Непринужденный вид мистера Плейдела и спокойствие, с которым он сумел позаботиться об удовлетворении своих эпикурейских желаний, позабавили молодых леди и особенно мисс Мэннеринг, которая сразу же почтила адвоката своим вниманием и благосклонностью. А во время чая они наговорили друг другу столько любезностей, что я сейчас уже не имею возможности их все пересказать.
Сразу же после чая Мэннеринг увел адвоката в свой маленький кабинет возле гостиной. По вечерам там обычно топили камин и зажигали свечи.
— Я вижу, — сказал Плейдел, — что вы хотели сообщить мне кое-что насчет элленгауэнского дела. Какие же у вас вести, земные или небесные? Чем порадует меня мой закаленный в боях Альбумазар? Удалось ли вам о помощью ваших вычислений узнать грядущее? Советовались вы или нет с вашими эфемеридами[321], с вашим альмоходеном, с вашим альмутеном?
— Говоря по правде, нет, — ответил Мэннеринг, — и вы тот единственный Птолемей, к которому я намерен в настоящем случае обратиться. Подобно Просперо, я сломал свой жезл и закинул книгу в такие морские глубины, куда не достанет лот. И все же у меня есть важные новости. Эта цыганская сивилла, Мег Меррилпз, явилась сегодня нашему Домини и, насколько могу судить, перепугала его не на шутку.
— Что вы говорите?
— Да, и она оказала мне честь вступить со мной в переписку, считая, что я и теперь столь же глубоко посвящен в тайны астрологии, как и в тот день, когда мы с ней встретились впервые. Вот ее послание, которое мне принес Домини.
Плейдел надел очки.
— Ничего себе каракули, а буквы-то унциальные или полуунциальные[322], как иногда называют крупный круглый почерк, и так все похожи на ребра жареного поросенка! Тут не сразу и разберешь!
— Читайте вслух, — сказал Мэннеринг.
— Попробуем, — ответил адвокат и стал читать:
— «Ищешь хорошо, а найти не можешь. Взялся подпирать дом, что рушится, забыл, видно, что сам жизнь ему предсказал. Далеко было, глазами видел, теперь близко стало, руку протяни.
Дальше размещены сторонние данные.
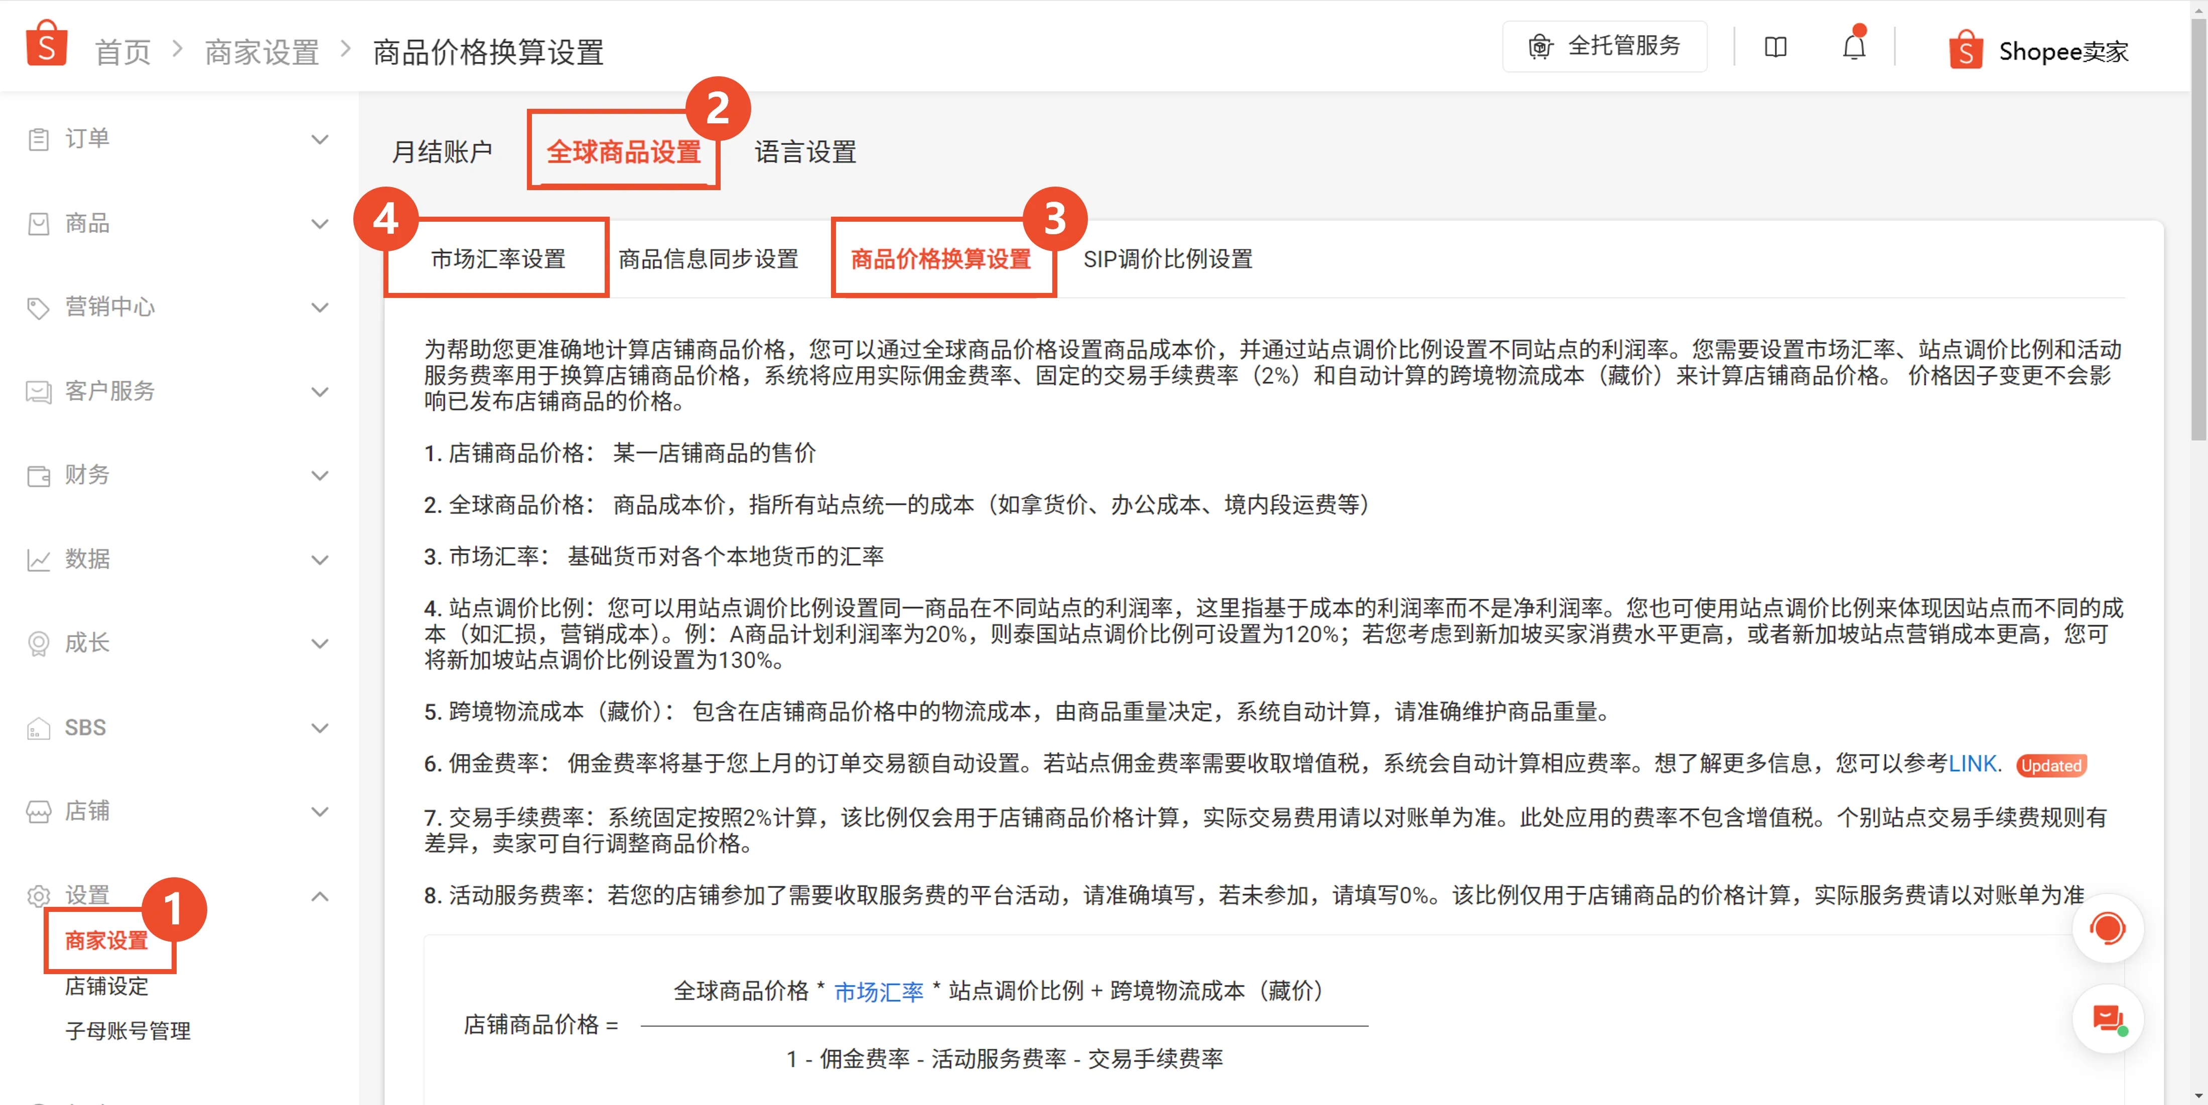This screenshot has width=2208, height=1105.
Task: Expand the 店铺 sidebar section
Action: [x=320, y=811]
Пошли сегодня к десяти часам карету в Портанферри на Крукедайкскую улицу, и пусть кучер привезет в Вудберн тех, кто попросит его бога ради»... Позвольте, а тут еще какие-то стихи:
И солнце взойдет,И правда придет,На хребтах Элленгауэнских высот.
В самом деле, таинственное послание, и кончается оно стихами, достойными кумской сивиллы. Так как же вы поступили?
— Что ж, — с видимой неохотой ответил Мэннеринг. — Мне было жаль упустить случай, который мог бы пролить свет на это дело. Очень может быть, что старуха сумасшедшая и все ее словоизлияния навеяны расстроенным воображением, но ведь мы держались того мнения, что она больше знает об этом деле, чем говорит.
— Выходит, что вы послали туда карету? — спросил Плейдел.
— Можете смеяться надо мной — послал.
— Смеяться? — ответил адвокат. — Нет, что вы; по-моему, это было самое разумное, что можно было сделать.
— Ну, вот видите, — ответил Мэннеринг, очень довольный тем, что не попал в смешное положение, чего он боялся, — самое большее, что я рискую потерять на всем этом деле, это деньги, которые я заплатил за лошадей. Я послал из Кипплтрингана почтовую карету, запряженную четверкой, и дал кучеру точные указания, все, как меня просили. Если все это окажется выдумкой, лошадям придется там порядочно померзнуть.
— А я думаю, что все может обернуться иначе, — сказал адвокат. — Эта цыганка разыгрывала роль до тех пор, пока в нее не поверила, и если даже она просто-напросто мошенница и сама знает, что всех обманывает, она, может быть, считает себя обязанной доиграть свою роль до конца. Я знаю только, что обычными методами допроса мне тогда ничего от нее узнать не удалось, и поэтому самое разумное, что мы можем сделать, — дать ей возможность самой открыть свою тайну. Вы еще хотели мне что-то сказать, или, может быть, вернемся к дамам?